2017
Cairn
Gisèle Venet, « « Ce n’est plus thym ny marjolaine » As You Like It, ou l’atelier de la réécriture », Études anglaises, ID : 10670/1.enwayc
Pour écrire As You Like It, Shakespeare pratique plus que jamais le plagiat, au même titre qu’un Montaigne qui écrit de « larcins » mais en fait un miel qui « n’est plus thym ni marjolaine ». L’intrigue et les personnages de la comédie proviennent jusque dans des détails infimes d’un roman de Thomas Lodge, Rosalynde or, Euphues’ Golden Legacy, célèbre à juste titre avec ses récits en méandres déterminés par le seul hasard et sa psychologie des profondeurs où l’on découvre le mal au bien mêlé. Lodge, lui-même, connu pour ses plagiats, dont nombre des poèmes qu’il incorpore à son roman, emprunte une longue ballade en vers du xive siècle, The Tale of Gamelyn, dont il fait le corps de son récit. Shakespeare garde tout du récit et des personnages, avec parfois un art de la litote inattendu là où Lodge était prolixe.

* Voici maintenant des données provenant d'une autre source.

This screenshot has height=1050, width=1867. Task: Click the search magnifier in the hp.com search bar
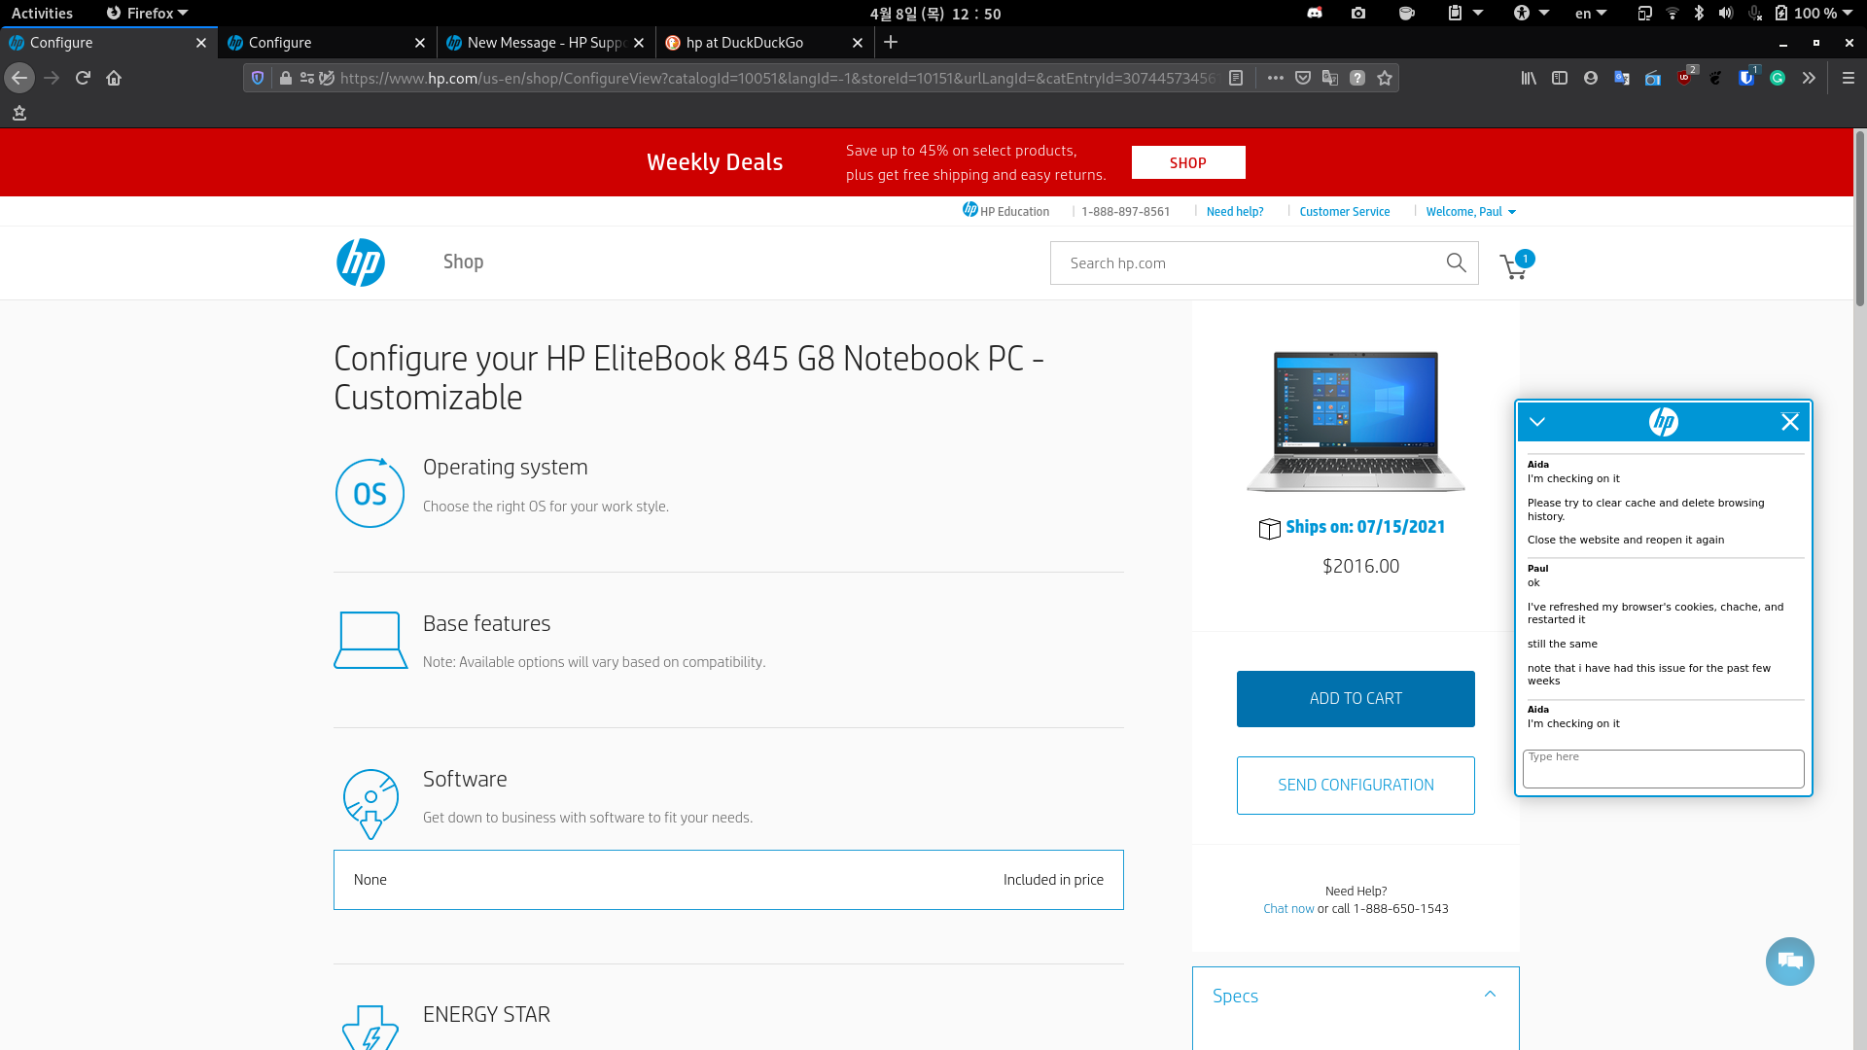1456,263
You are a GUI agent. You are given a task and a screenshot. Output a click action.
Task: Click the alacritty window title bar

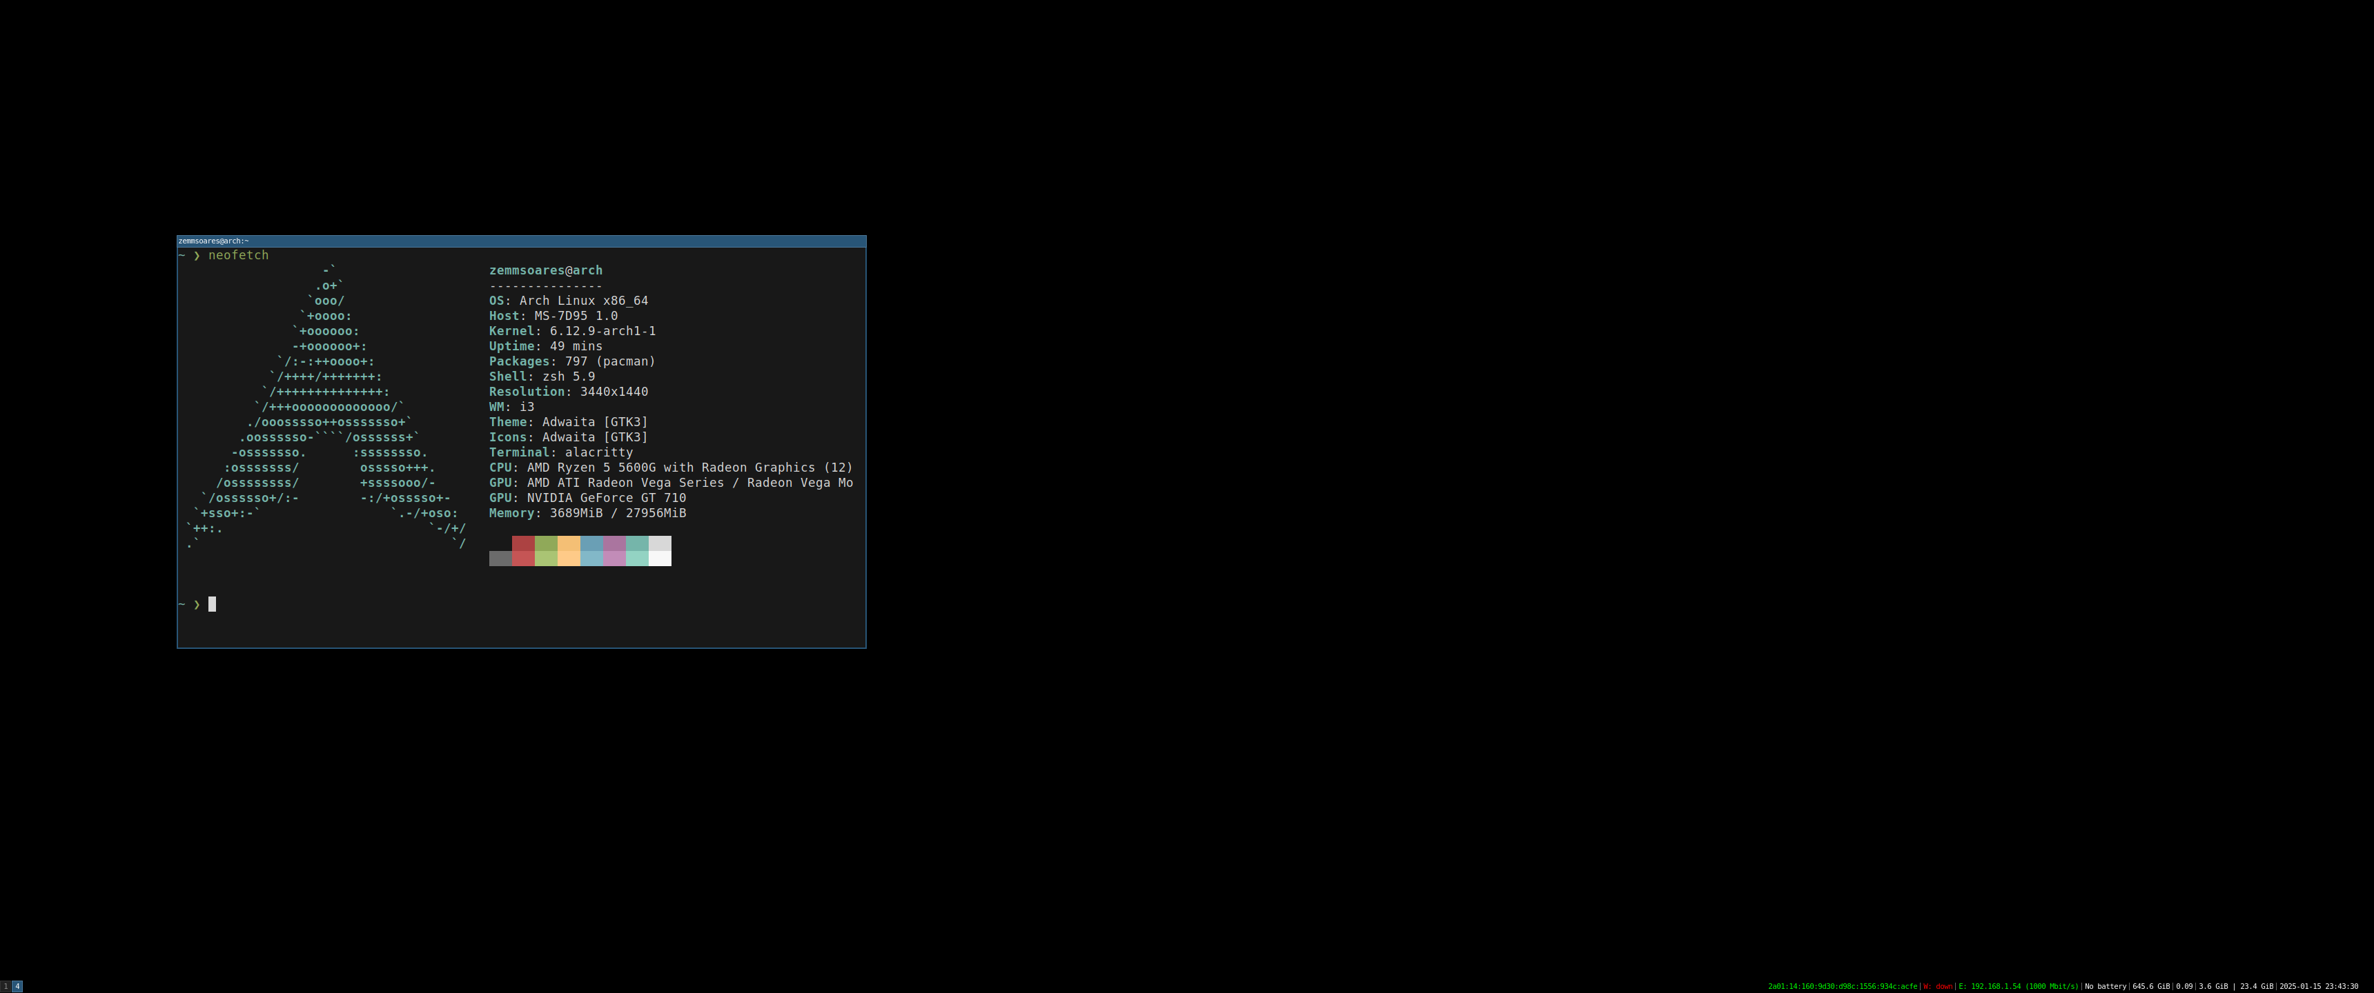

Surtout, il mêle à ces personnages de roman deux personnages de théâtre, le bouffon Touchstone et le mélancolique Jaques, qui, sur le mode parodique, pourraient être chargés d’écrire entre les lignes un « art poétique », montrant un Shakespeare peu enclin à suivre les préceptes d’Horace, absorbé qu’il est par la poétique d’Ovide.